4. Determinazione del risarcimento del danno

Il comma 1 dell'art 3 del d.l. 158/2012, prevede, inoltre, che il giudice civile«anche nella determinazione del risarcimento del danno» dovrà tenere debitamente conto della condotta conforme alle linee guida e alle buone pratiche accreditate dalla comunità scientifica.
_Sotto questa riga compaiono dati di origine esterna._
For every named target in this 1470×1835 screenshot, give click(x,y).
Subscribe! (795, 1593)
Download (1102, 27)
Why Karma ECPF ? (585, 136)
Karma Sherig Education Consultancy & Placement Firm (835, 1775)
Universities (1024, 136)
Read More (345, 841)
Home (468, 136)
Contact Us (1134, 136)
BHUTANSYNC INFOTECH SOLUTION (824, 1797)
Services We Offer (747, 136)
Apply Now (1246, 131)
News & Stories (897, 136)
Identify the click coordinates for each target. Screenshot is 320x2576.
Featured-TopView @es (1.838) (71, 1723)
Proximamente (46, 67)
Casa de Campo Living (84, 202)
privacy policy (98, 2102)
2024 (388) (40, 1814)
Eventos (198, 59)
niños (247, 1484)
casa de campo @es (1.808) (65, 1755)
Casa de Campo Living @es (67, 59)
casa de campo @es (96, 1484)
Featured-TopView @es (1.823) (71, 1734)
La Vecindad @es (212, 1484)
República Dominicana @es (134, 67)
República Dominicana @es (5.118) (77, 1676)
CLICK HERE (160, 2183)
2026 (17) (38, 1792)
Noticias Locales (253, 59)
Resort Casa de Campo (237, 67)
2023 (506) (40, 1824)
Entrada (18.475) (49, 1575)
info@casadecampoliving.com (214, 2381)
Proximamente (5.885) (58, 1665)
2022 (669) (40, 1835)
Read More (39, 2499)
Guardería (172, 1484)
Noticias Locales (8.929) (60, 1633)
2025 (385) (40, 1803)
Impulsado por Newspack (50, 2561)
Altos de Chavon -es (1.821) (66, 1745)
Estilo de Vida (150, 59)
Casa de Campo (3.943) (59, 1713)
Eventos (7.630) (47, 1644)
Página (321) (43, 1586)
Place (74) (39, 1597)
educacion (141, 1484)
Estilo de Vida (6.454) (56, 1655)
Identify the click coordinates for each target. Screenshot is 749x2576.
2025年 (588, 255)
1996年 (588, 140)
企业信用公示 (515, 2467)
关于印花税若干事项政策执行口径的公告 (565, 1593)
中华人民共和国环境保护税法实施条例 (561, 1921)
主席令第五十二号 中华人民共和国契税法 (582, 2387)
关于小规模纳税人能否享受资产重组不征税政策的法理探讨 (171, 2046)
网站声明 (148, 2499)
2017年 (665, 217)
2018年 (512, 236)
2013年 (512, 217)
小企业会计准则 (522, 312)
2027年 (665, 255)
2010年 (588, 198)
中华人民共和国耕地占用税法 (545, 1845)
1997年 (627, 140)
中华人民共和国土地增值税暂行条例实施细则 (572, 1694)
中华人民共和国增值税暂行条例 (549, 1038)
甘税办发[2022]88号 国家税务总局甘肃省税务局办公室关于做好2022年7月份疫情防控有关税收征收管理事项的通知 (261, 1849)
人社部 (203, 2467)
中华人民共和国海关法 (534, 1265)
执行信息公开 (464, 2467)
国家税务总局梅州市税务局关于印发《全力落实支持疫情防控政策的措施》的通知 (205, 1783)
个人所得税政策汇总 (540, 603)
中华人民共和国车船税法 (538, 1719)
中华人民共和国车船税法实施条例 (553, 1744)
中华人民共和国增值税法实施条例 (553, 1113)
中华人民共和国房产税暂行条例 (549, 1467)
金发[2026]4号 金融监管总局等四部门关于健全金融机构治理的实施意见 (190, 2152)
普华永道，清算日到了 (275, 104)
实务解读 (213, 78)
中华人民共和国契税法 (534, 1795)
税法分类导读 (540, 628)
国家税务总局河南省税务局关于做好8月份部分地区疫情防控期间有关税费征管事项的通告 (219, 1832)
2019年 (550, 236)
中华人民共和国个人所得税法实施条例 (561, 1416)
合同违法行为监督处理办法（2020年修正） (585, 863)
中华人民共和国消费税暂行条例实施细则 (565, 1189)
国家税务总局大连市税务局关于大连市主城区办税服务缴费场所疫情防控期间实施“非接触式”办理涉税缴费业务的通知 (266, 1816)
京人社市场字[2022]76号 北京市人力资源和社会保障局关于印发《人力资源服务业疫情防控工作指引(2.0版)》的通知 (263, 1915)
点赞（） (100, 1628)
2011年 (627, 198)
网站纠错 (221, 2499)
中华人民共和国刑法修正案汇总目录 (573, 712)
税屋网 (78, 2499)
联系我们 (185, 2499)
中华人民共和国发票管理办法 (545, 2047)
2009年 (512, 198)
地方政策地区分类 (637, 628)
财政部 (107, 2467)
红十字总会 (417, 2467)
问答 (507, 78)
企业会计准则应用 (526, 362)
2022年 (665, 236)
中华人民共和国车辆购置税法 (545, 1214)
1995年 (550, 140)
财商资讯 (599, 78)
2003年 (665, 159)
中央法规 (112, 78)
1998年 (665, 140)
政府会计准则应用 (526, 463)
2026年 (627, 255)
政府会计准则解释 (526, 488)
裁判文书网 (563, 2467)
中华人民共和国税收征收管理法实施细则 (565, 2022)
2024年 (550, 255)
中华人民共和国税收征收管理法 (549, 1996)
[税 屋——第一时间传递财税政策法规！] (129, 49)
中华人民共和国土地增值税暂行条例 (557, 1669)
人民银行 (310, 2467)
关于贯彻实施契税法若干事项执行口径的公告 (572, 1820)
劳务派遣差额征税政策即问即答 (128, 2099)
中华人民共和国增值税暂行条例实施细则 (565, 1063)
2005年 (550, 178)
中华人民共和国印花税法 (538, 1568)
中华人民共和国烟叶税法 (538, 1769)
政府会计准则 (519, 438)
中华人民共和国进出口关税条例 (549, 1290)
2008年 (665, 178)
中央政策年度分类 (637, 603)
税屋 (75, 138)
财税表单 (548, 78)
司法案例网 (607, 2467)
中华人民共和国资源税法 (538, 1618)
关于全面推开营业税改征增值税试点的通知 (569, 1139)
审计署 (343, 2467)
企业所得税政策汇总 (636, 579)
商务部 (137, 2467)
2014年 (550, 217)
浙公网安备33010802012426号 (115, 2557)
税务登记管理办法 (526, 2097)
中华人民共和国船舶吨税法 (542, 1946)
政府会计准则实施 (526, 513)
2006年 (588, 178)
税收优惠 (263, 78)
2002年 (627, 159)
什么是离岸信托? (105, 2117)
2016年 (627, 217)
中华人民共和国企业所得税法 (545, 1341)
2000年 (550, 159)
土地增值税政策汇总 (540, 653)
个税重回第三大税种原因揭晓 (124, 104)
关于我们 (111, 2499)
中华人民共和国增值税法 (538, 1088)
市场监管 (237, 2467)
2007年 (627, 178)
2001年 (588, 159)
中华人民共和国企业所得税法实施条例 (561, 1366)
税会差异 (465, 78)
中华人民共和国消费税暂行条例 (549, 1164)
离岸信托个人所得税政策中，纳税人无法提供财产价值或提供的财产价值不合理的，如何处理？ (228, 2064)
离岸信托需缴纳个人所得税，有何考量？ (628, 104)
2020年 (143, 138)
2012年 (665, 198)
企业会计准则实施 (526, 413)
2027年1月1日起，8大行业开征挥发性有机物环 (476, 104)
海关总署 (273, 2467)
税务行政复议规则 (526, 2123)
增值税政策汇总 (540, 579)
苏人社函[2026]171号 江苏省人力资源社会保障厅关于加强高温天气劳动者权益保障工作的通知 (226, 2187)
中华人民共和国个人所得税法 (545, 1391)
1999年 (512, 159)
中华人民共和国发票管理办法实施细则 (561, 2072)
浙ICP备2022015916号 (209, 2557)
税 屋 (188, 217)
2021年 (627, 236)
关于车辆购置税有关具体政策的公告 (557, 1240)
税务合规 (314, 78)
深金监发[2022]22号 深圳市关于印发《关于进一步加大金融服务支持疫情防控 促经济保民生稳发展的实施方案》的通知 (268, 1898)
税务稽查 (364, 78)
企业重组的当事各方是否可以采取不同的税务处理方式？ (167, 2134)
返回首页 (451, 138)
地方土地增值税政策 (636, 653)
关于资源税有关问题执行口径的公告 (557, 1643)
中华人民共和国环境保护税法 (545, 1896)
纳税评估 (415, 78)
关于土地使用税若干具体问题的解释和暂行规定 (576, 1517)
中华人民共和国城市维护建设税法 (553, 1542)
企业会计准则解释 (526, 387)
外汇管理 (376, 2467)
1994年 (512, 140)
Quest'ultima parte della previsione non va affatto sottovalutata, perché non solo sembra confermare che ai fini del risarcimento del danno ingiusto non rileva la gravità della condotta colposa, cioè non rileva il grado della colpa e comunque non rileva la colpa penale, ma dimostra altresì il superamento normativo del principio dell'integrale riparazione del danno: è una conseguenza logica che sembra doversi dedurre dalla congiunzione "anche", adottata nel testo, la quale implica che non solo la condotta conforme alle linee guida e alle buone prassi incide sul titolo di responsabilità e quindi (anzi soprattutto) sulle sue implicazioni14, ma anche sul quantum eventualmente dovuto.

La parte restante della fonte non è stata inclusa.